Authors: Ian M. Gralnek*, Cesare Hassan*, Alanna Ebigbo, Andre Fuchs, Ulrike Beilenhoff, Giulio Antonelli, Raf Bisschops, Marianna Arvanitakis, Pradeep Bhandari, Michael Bretthauer, Michal F. Kaminski, Vicente Lorenzo-Zuniga, Enrique Rodriguez de Santiago, Peter D. Siersema, Tony C. Tham, Konstantinos Triantafyllou, Alberto Tringali, Andrei Voiosu, George Webster, Marjon de Pater, Björn Fehrke, Mario Gazic, Tatjana Gjergek, Siiri Maasen, Wendy Waagenes, Mario Dinis-Ribeiro, Helmut Messmann
The ongoing COVID-19 pandemic has entered a new phase following the introduction and availability of highly effective vaccination therapies that have modified the epidemiology of severe disease [1–5]. Conversely, viral variants (e. g. the Delta variant) with increased transmissibility have developed and become dominant drivers of the pandemic in Europe and throughout the world.
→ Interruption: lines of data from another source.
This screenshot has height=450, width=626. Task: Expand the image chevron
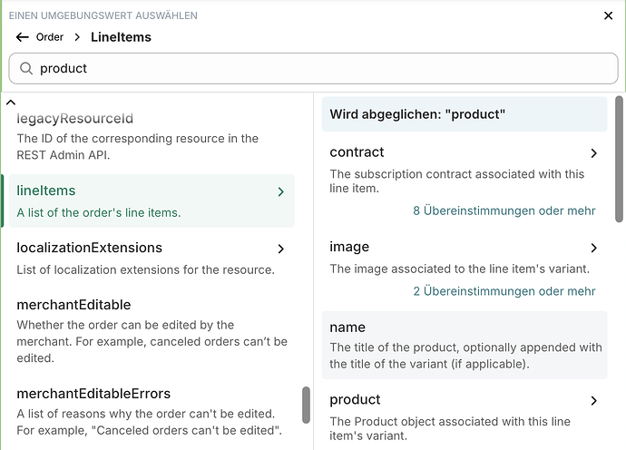click(x=594, y=248)
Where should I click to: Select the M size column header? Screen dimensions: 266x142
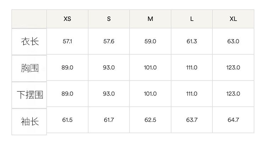(150, 19)
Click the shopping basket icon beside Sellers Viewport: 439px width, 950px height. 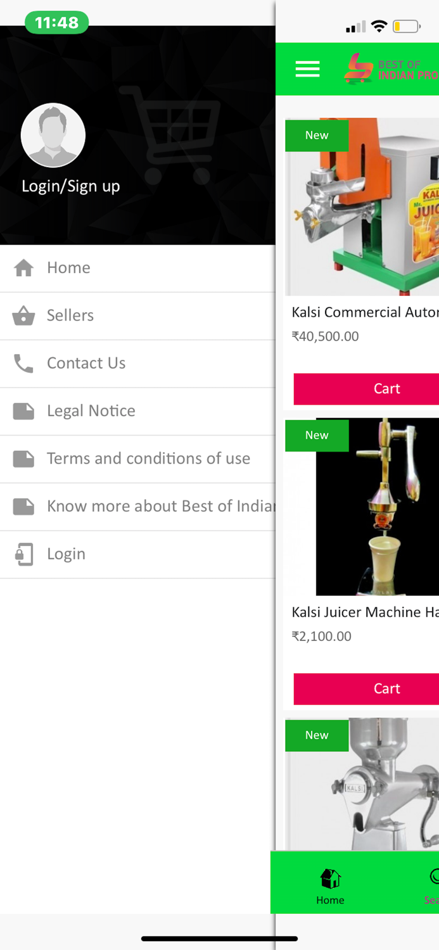[23, 315]
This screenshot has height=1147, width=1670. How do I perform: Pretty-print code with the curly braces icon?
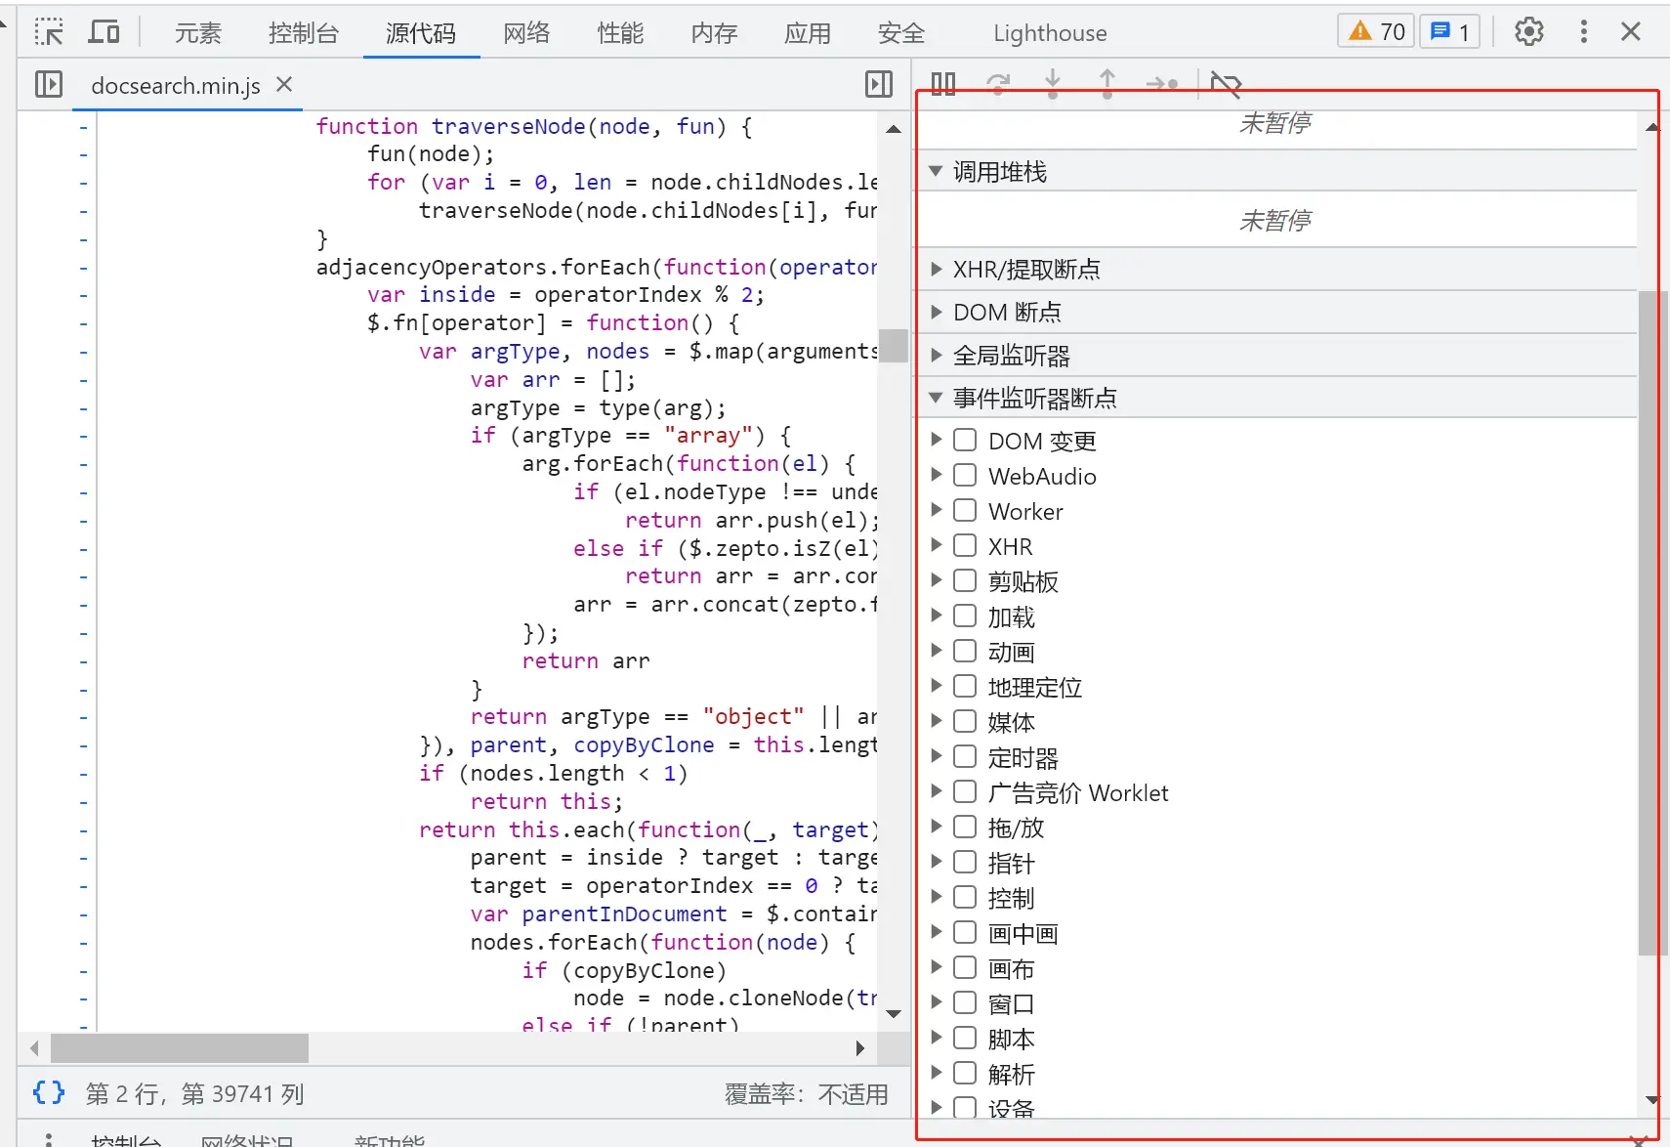49,1092
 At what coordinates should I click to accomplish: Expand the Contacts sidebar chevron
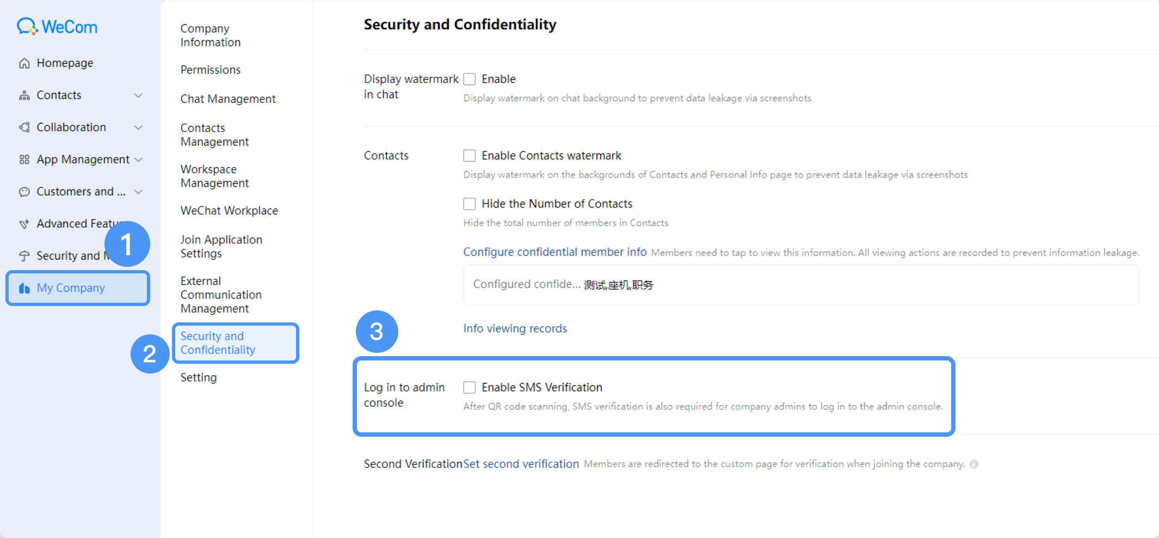coord(139,95)

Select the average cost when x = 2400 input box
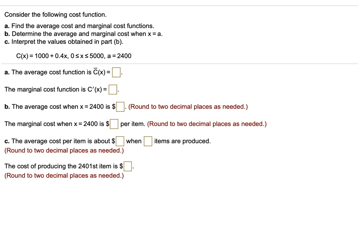click(x=120, y=107)
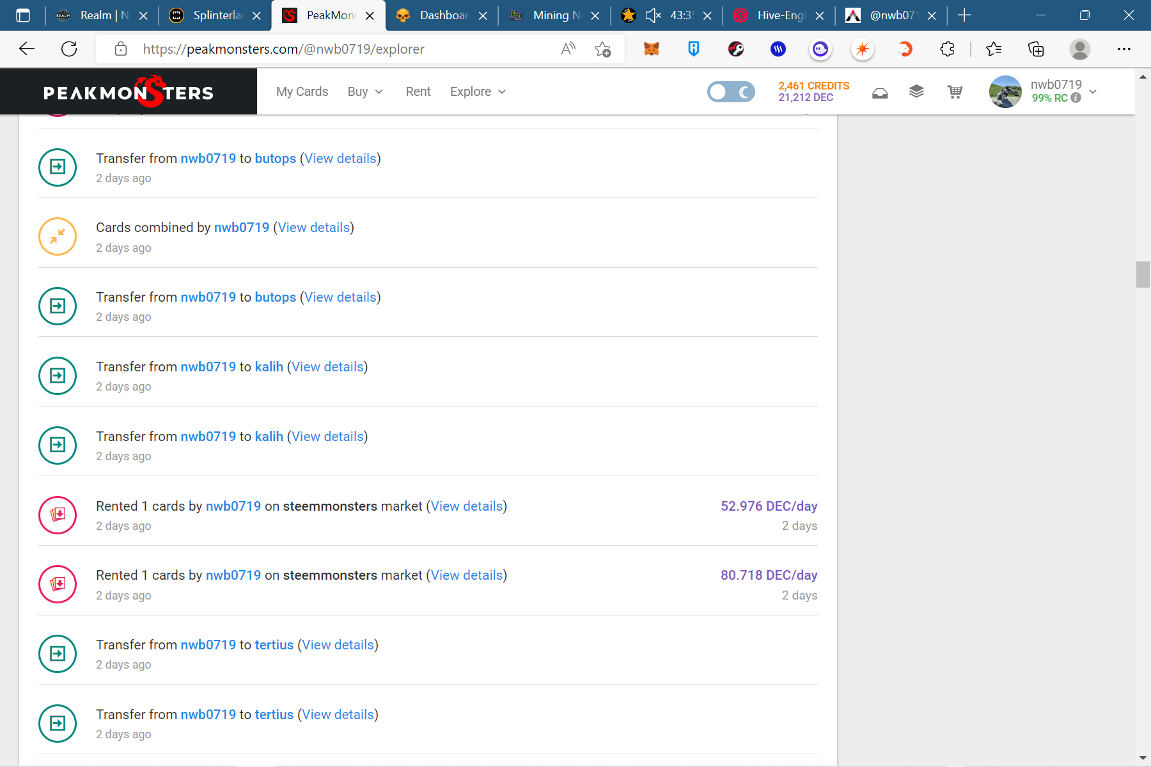This screenshot has height=767, width=1151.
Task: Click the MetaMask fox extension icon
Action: tap(651, 49)
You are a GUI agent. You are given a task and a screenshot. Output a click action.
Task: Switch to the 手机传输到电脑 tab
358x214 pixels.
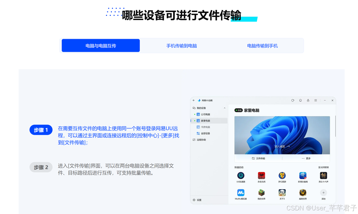click(182, 45)
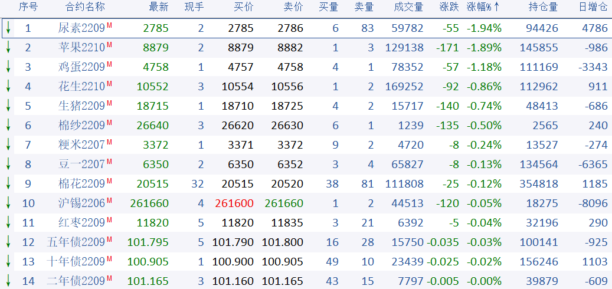Click the red 261600 bid price
The image size is (612, 289).
tap(234, 203)
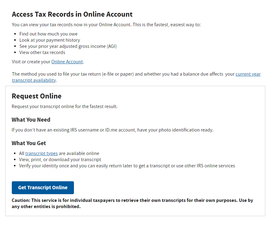Image resolution: width=273 pixels, height=226 pixels.
Task: Click the View other tax records bullet
Action: point(42,52)
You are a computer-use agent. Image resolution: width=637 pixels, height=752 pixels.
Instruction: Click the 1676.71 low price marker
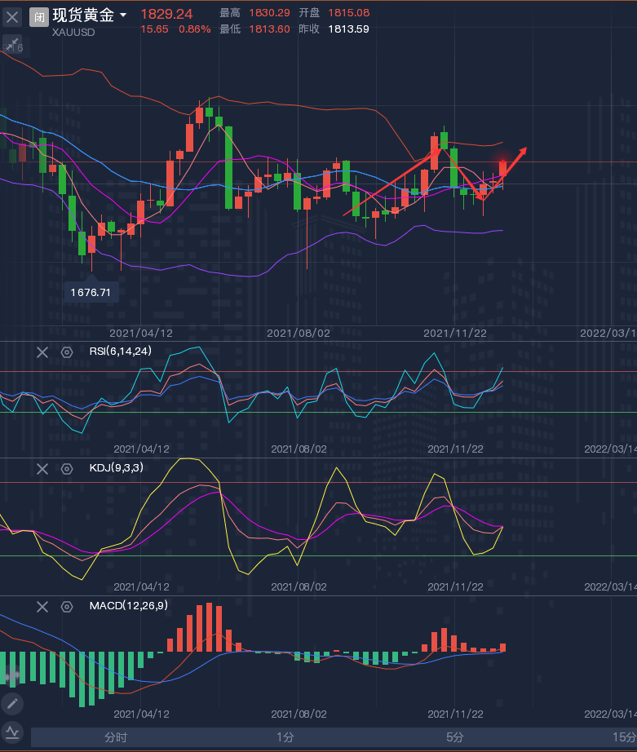(x=91, y=291)
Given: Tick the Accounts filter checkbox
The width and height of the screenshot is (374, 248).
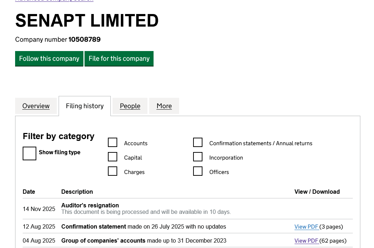Looking at the screenshot, I should point(113,143).
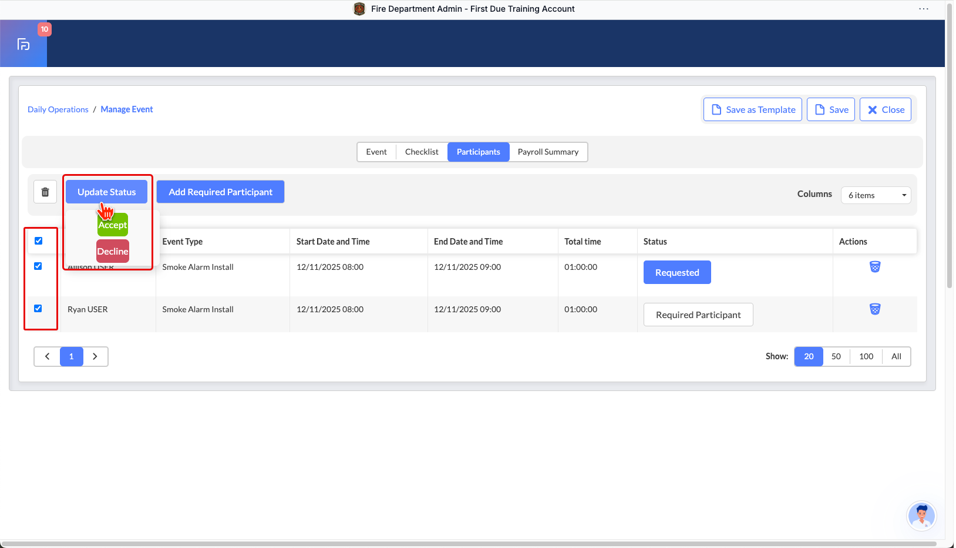This screenshot has height=548, width=956.
Task: Open the Update Status dropdown
Action: click(106, 192)
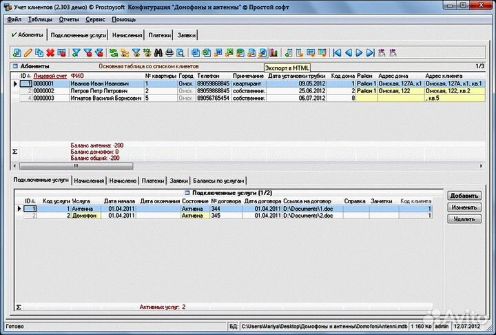Click the red X delete record icon
Image resolution: width=496 pixels, height=335 pixels.
tap(50, 52)
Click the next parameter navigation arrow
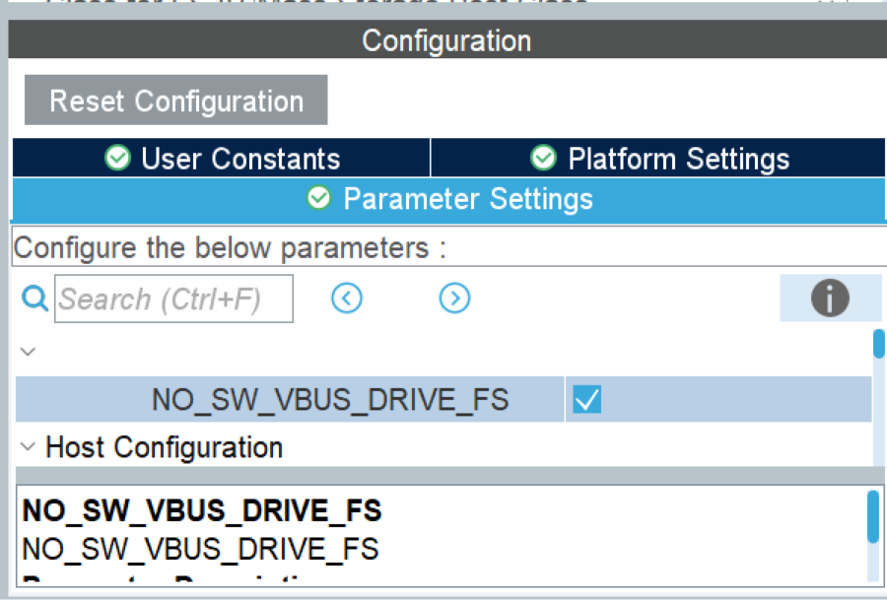 point(454,298)
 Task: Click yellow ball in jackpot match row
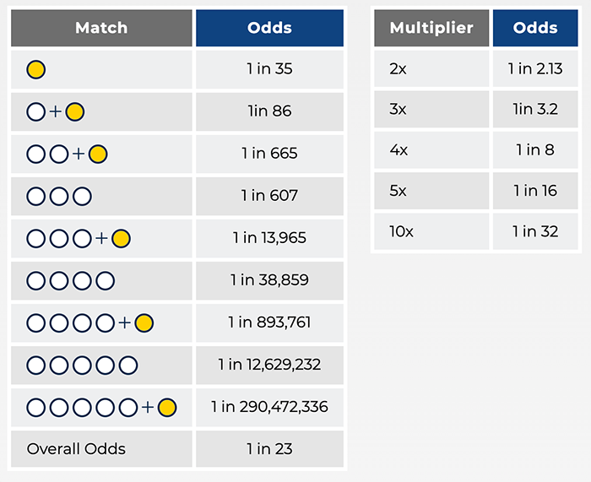click(166, 408)
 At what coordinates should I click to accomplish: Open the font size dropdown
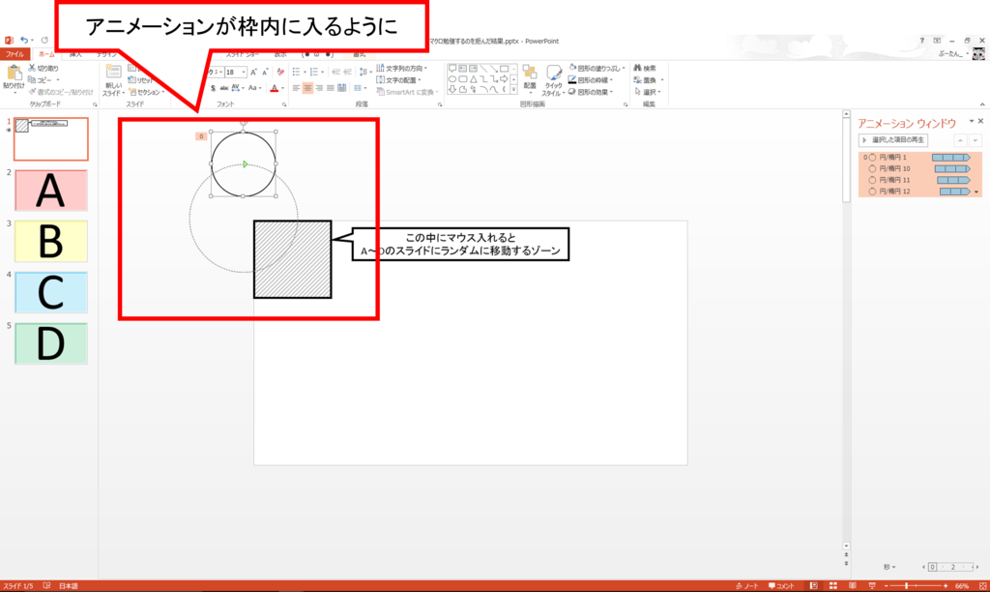tap(243, 72)
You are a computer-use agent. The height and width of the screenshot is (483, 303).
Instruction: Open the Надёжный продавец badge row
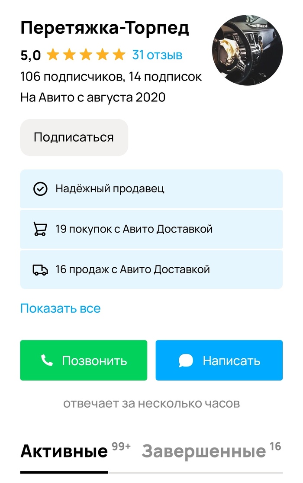pyautogui.click(x=152, y=189)
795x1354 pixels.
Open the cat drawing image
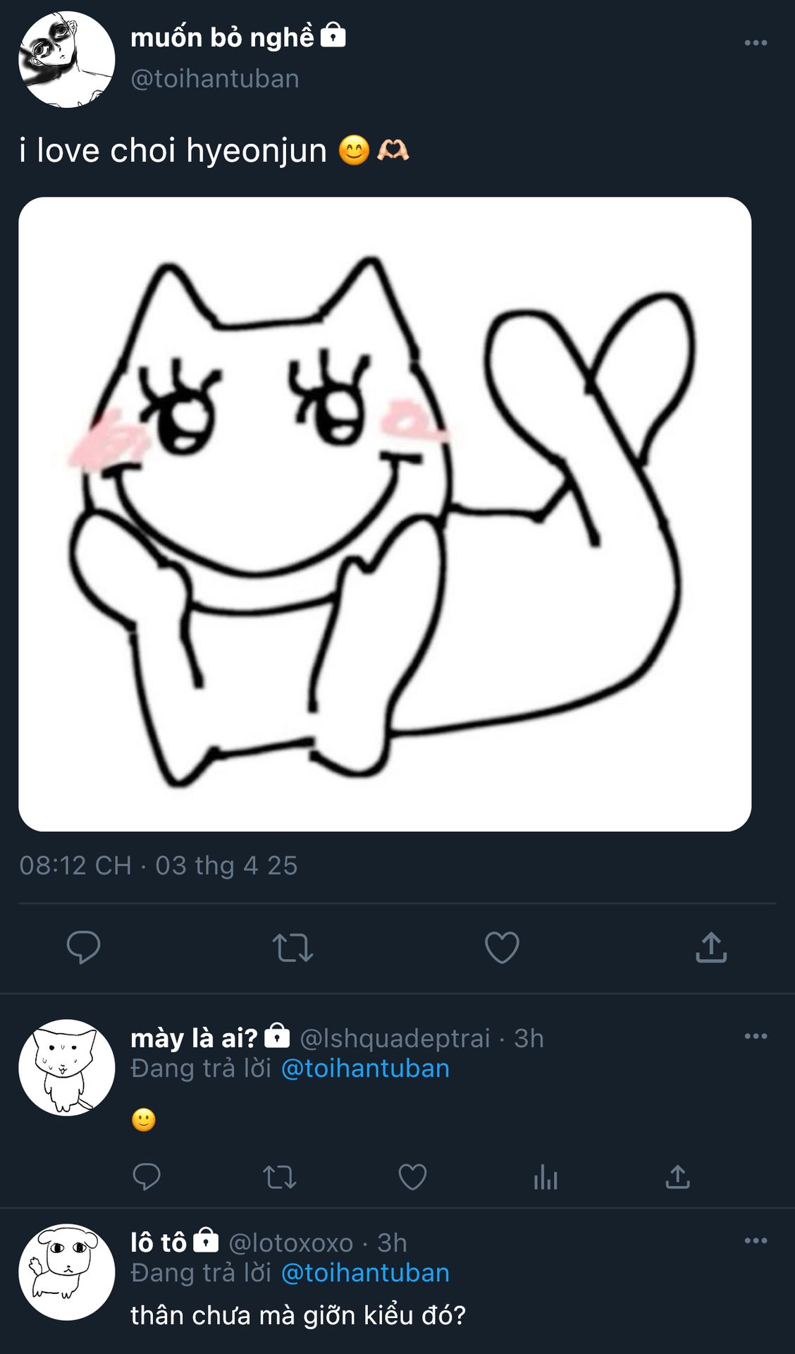click(385, 513)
This has led to uncertainty regarding infection prevention, viral control strategies, and vaccination regimens . In Europe, as of October 2021, vaccination rollout, with complete double-dose immunization status, has reached 73.5 % of the population, although with a high intercountry variability (ranging from 25 % to 95 %) . In some countries, the administration of a third (“booster”) dose has been initiated for individuals considered at high risk of negative outcomes from COVID-19 [8, 9]. It must also be noted that currently, COVID-19 vaccination rollout is highly imbalanced between high- and low-income countries, with vaccinated population percentages in the latter being as low as 1 % . This has prompted a flow of vaccines into these areas of the world, where strategies for endoscopy resumption and procedure scheduling should be adapted to local epidemiology and regional risk stratifications. For such affected regions of the world, please refer to World Health Organization (WHO) guidelines and guidance documents from the European Society of Gastrointestinal Endoscopy and the European Society of Gastroenterology and Endoscopy Nurses and Associates (ESGE-ESGENA) and their adaptations to low-resources settings [11–15].
Despite the worldwide introduction of COVID-19 vaccinations, gastrointestinal (GI) endoscopy continues to entail a significant risk of infection and morbidity from COVID-19, for both health care professionals (HCPs) and patients. Infection prevention and control (IPC) has been shown to be dramatically effective in assuring the safety of both patients and HCPs [16, 17]. ESGE (www.esge.com) and ESGENA (www.esgena.org) continue to join forces in this updated Position Statement, to provide ongoing guidance during the pandemic to help assure the highest level of GI endoscopy care and protection against COVID-19 for both our patients and endoscopy unit personnel. This guidance is based upon the best available evidence in the current context of COVID-19 vaccines and SARS-CoV-2 viral variants.
As in our previous ESGE-ESGENA Position Statements on GI endoscopy and COVID-19 [14, 15], a PubMed/MEDLINE search was performed once again, using “severe acute respiratory distress syndrome coronavirus 2,” “COVID-19,” “endoscopy, digestive system endoscopy,” “gastrointestinal endoscopic examination, therapy,” “vaccination”, and “viral variants” as MeSH terms, between February 1, 2020 and October 15, 2021, to identify relevant publications that could inform this updated Position Statement. When applicable, recommendations by international medical bodies, such as WHO, the European Centre for Disease Prevention and Control (ECDC), and the US Centers for Disease Control and Prevention (CDC), have also been considered and adapted.